Guess what's for dinner, honey

In my modest family, my dad was the deft one in the kitchen. With a tendency to make things up as he went along, the end product was almost always mouthwatering. Although I still have my doubts as to whether the white vinegar that he once added into his fried rice really did anything for the dish.

My dad's expertise in the kitchen of course relegated mom to being the less celebrated chef. In all honestly, the subtle flavours of her milder Chinese specialties were mostly lost on her kids who grew up fishing out curry leaves out of their plates every makan time. Be it the humble sardine sambal to curry chicken or tumeric cabbage, the flavourful spices that is my dad's heritage permeated our senses and flavoured our childhood.

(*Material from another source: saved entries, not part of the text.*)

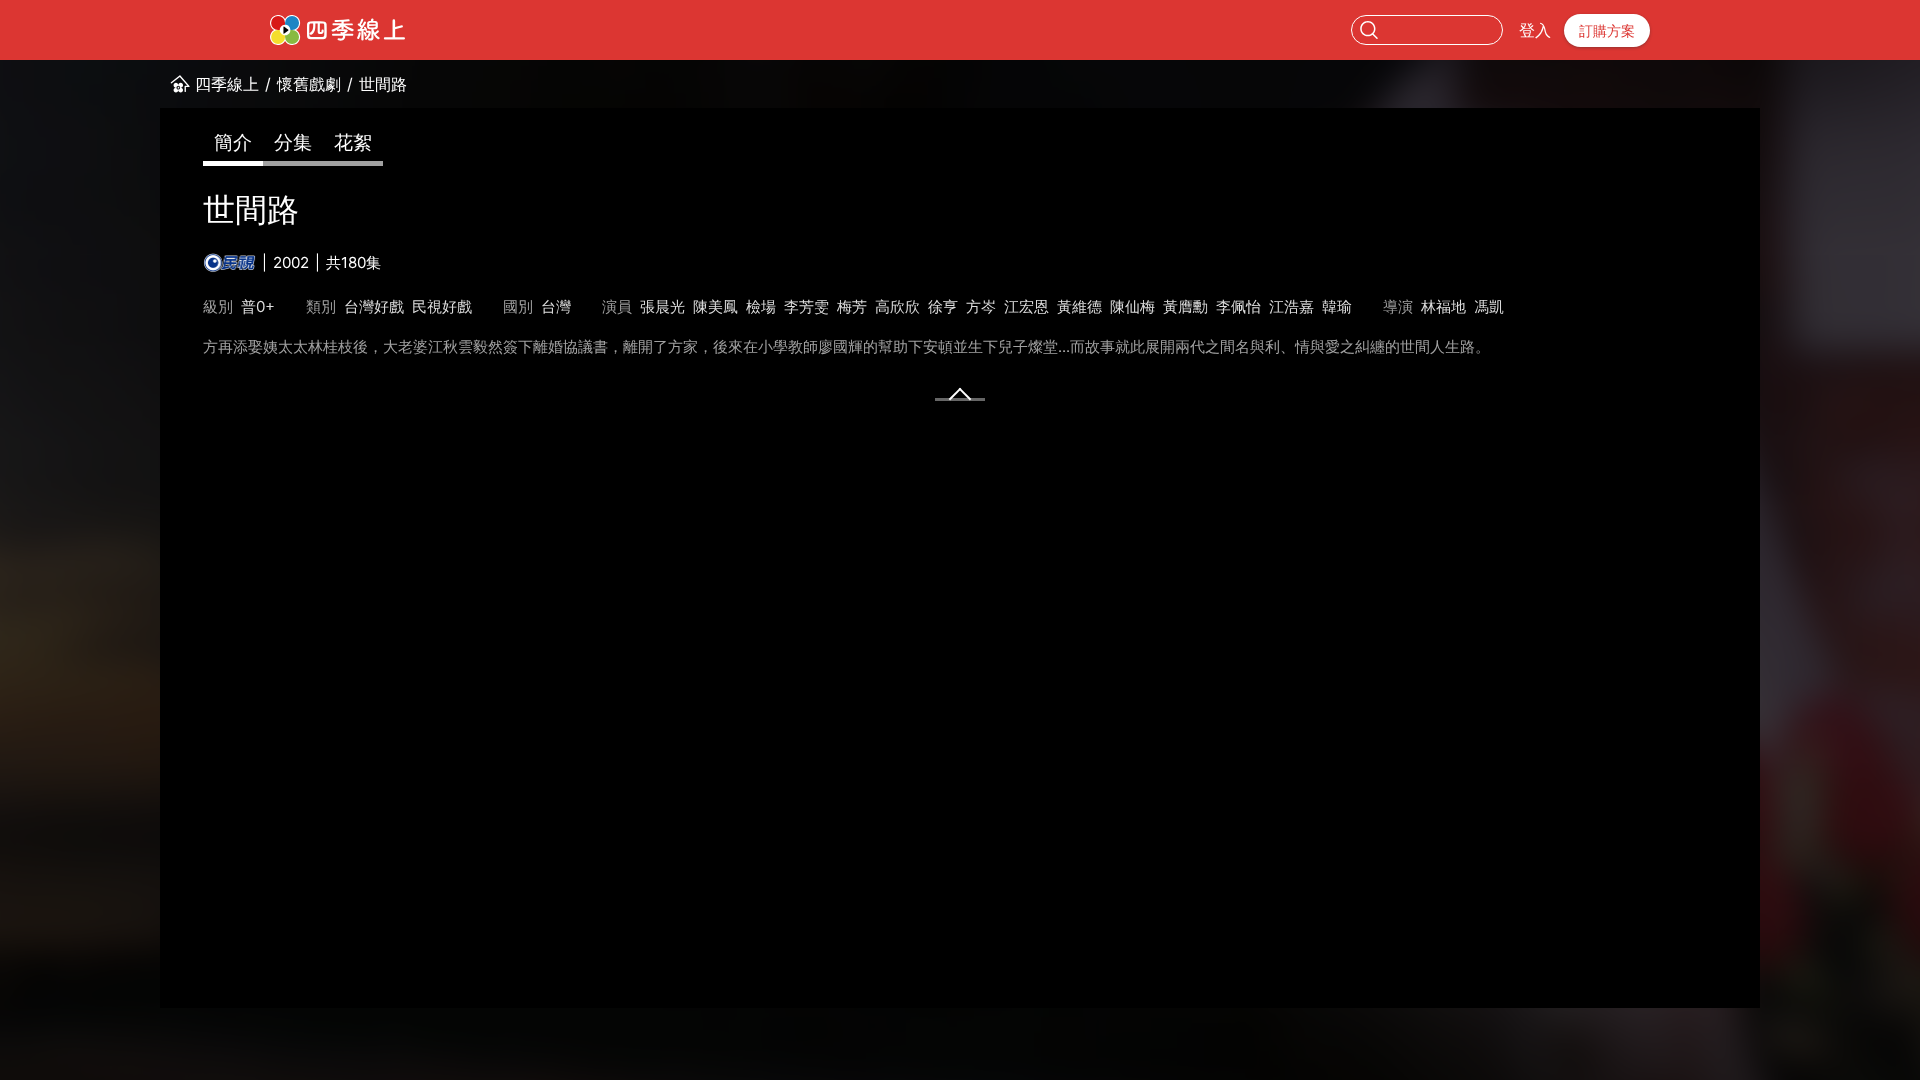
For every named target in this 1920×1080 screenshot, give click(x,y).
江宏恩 (1026, 306)
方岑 (981, 306)
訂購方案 (1607, 30)
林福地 (1443, 306)
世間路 (383, 84)
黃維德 (1079, 306)
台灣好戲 (374, 306)
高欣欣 (897, 306)
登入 (1535, 30)
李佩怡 (1238, 306)
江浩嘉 (1291, 306)
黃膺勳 (1185, 306)
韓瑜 (1337, 306)
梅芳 (852, 306)
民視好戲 (442, 306)
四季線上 (227, 84)
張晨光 (662, 306)
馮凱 (1489, 306)
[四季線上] (337, 30)
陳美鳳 (715, 306)
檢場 (761, 306)
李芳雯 (806, 306)
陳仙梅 (1132, 306)
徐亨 (943, 306)
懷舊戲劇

Nevertheless mom, to her credit and our enjoyment, did have a secret up her sleeve. One that was handed down to me when I was 15. It was for my Home Economics cooking exam and did I ace that one. And it is for posterity and as homage to my mom and all that is wholesome and nostalgic about growing up in a keen kitchen, I share this with the world.

Sambal Udang
200g medium prawns
3/4 cup coconut milk
Salt to taste
1/4 cup tamarind juice
3 table spoons cooking oil

To be pound to a paste
gallagal
4 dried chillies
4 red chillies
8 shallots
1 lemon grass
belacan

Heat oil. Over a small flame, saute the pounded ingredients until fragrant. Add the santan, salt and tamarind juice and allow to boil. Add a little water if necessary.The add prawns and viola, comfort food at its simplest.